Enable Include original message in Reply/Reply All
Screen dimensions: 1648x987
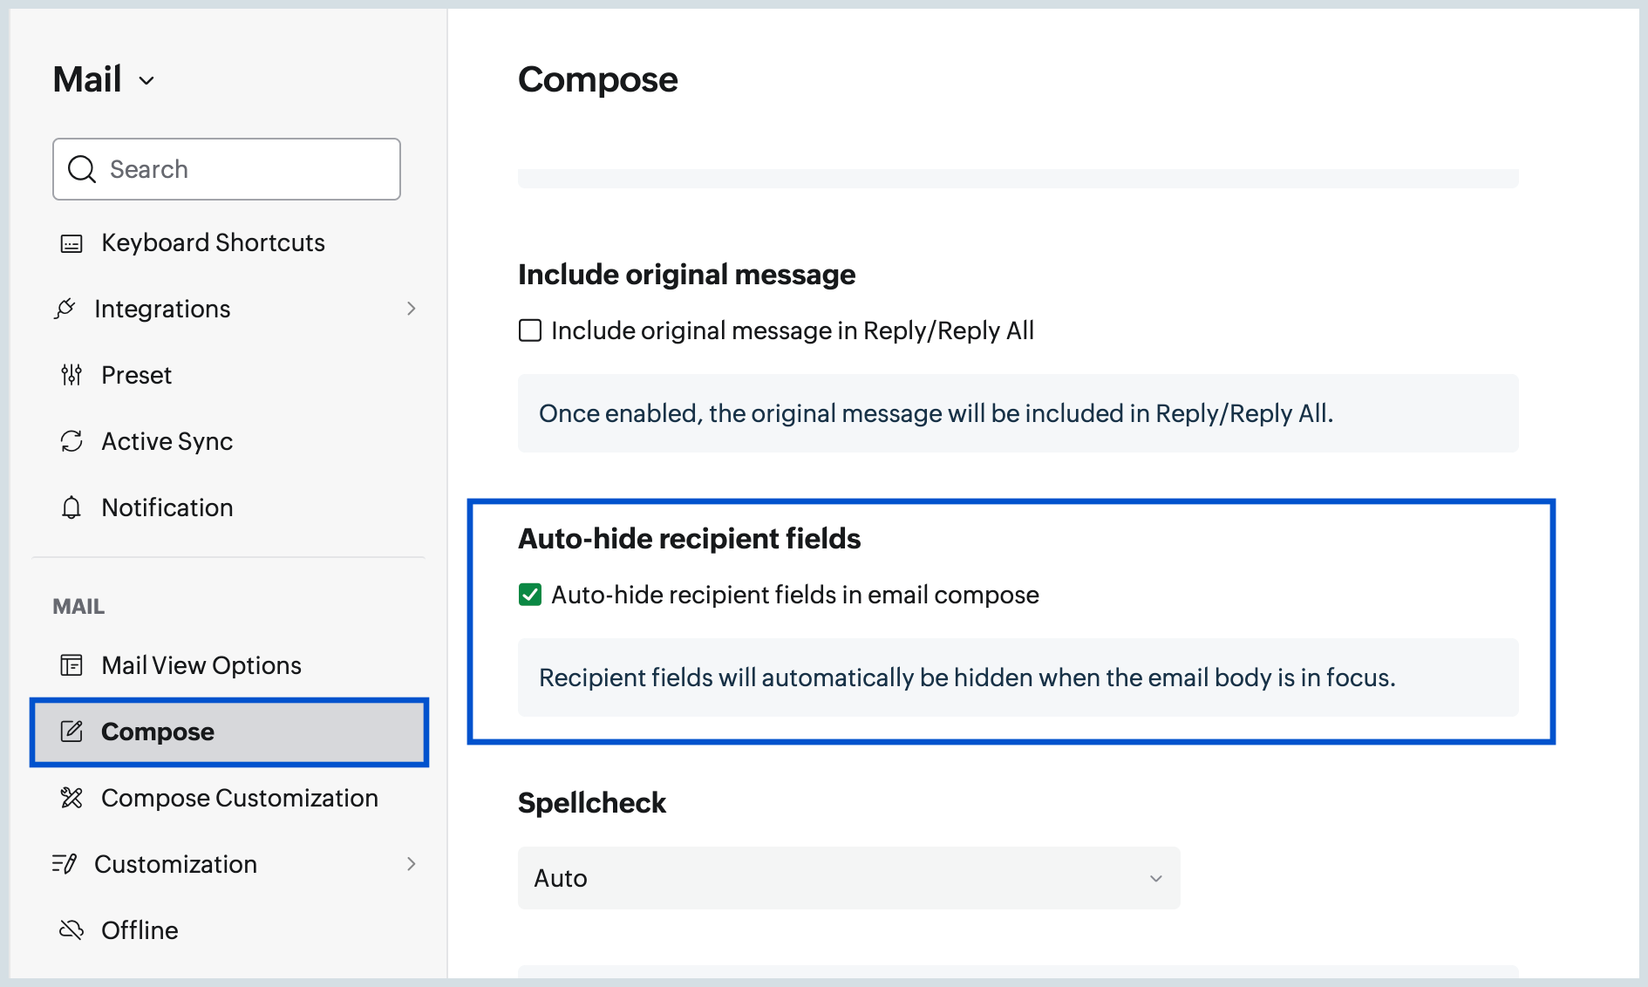coord(530,330)
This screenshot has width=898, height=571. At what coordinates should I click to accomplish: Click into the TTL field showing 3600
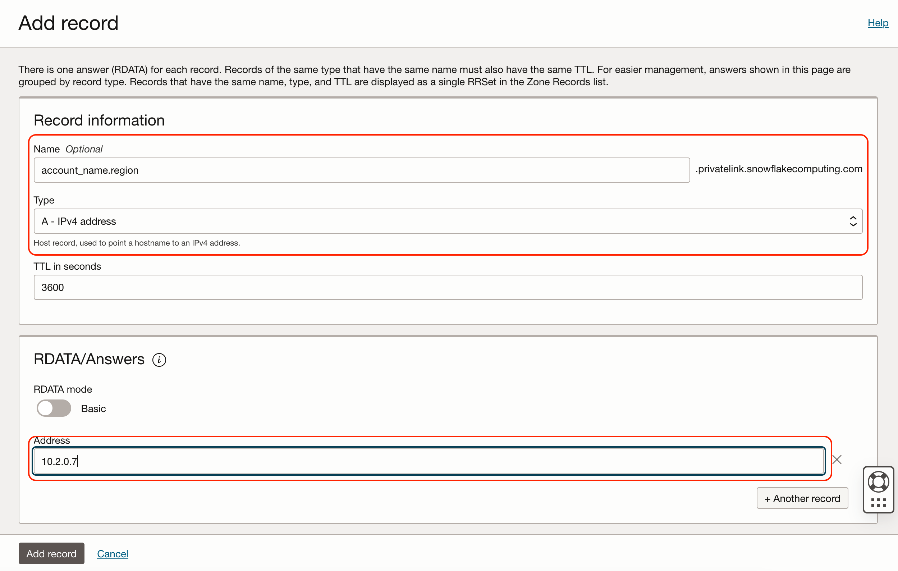pos(448,287)
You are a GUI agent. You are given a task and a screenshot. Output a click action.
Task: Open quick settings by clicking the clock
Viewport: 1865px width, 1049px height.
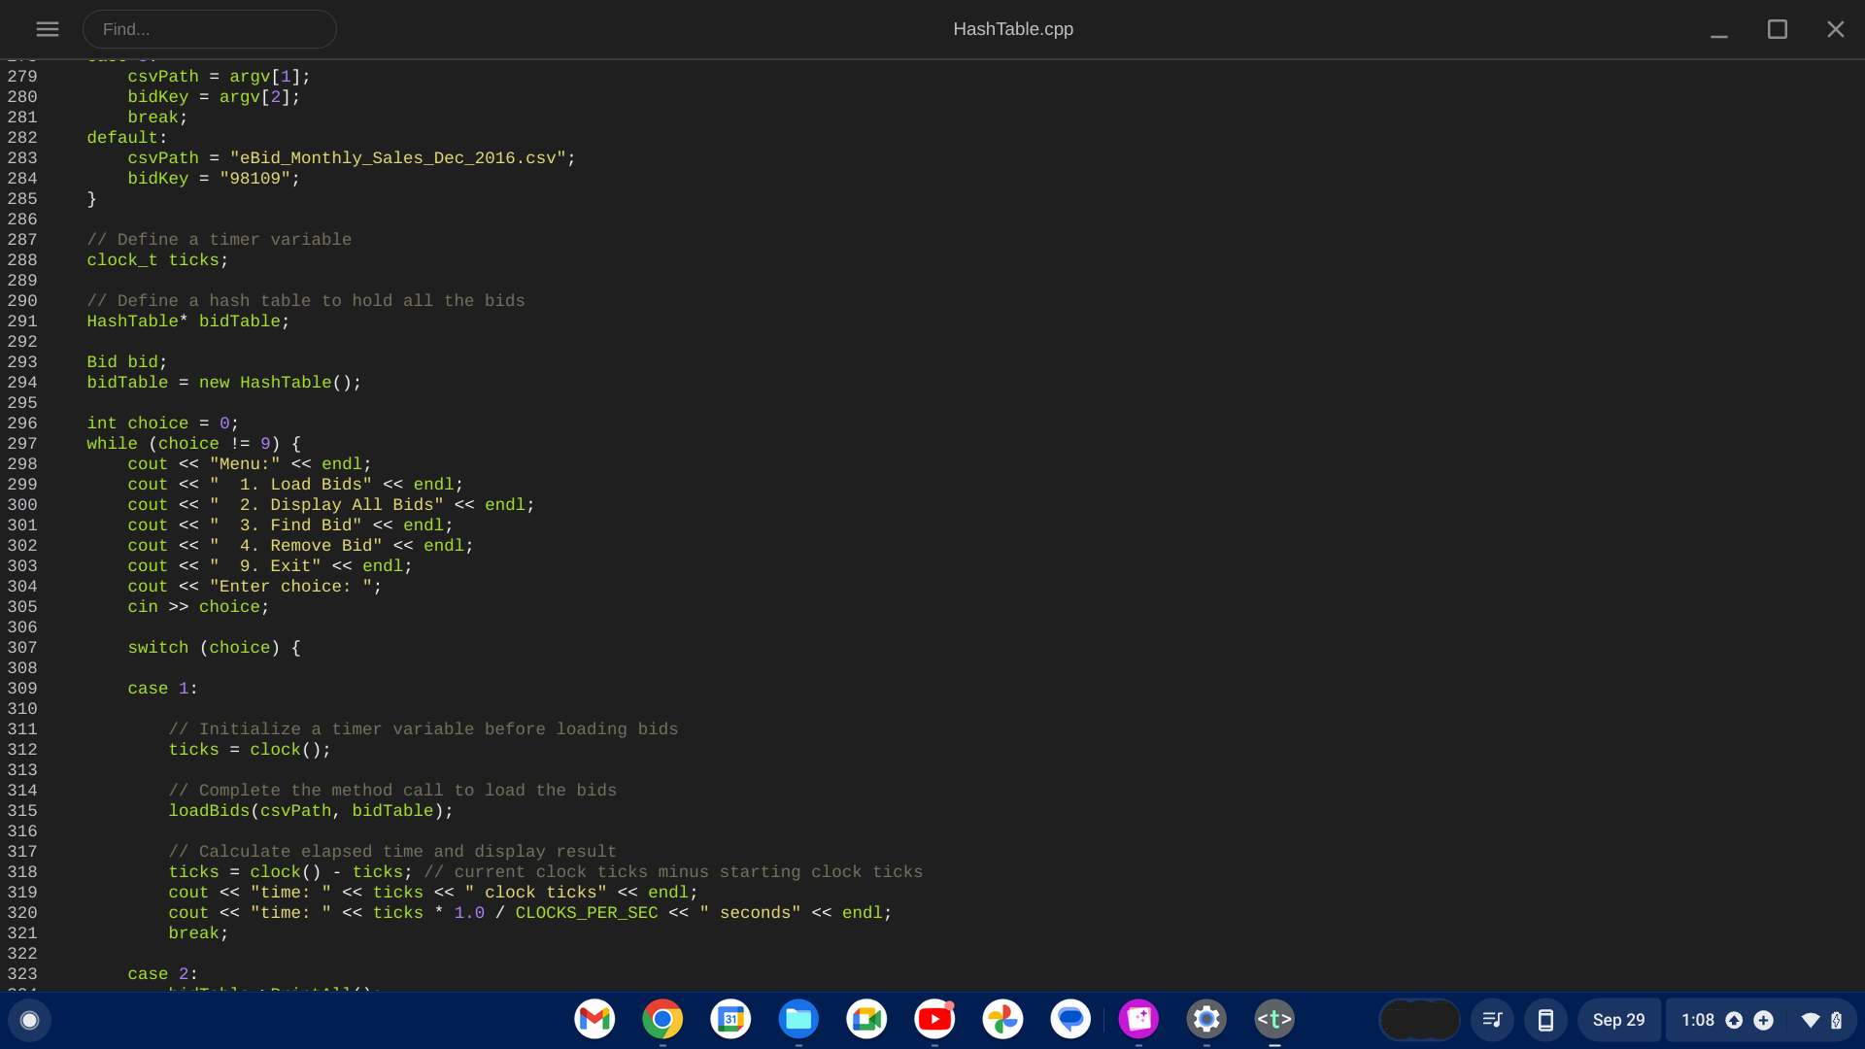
───
__Directions__
Every line above gets copied exactly; none of the pictures do.

__Answer area__
Enable Include original message in Reply/Reply All
Screen dimensions: 1648x987
coord(530,330)
This screenshot has width=898, height=571. At what coordinates should I click to accomplish: Click into the TTL field showing 3600
pos(448,287)
You are a GUI agent. You are given a task and a screenshot. Output a click action.
Task: Open quick settings by clicking the clock
Viewport: 1865px width, 1049px height.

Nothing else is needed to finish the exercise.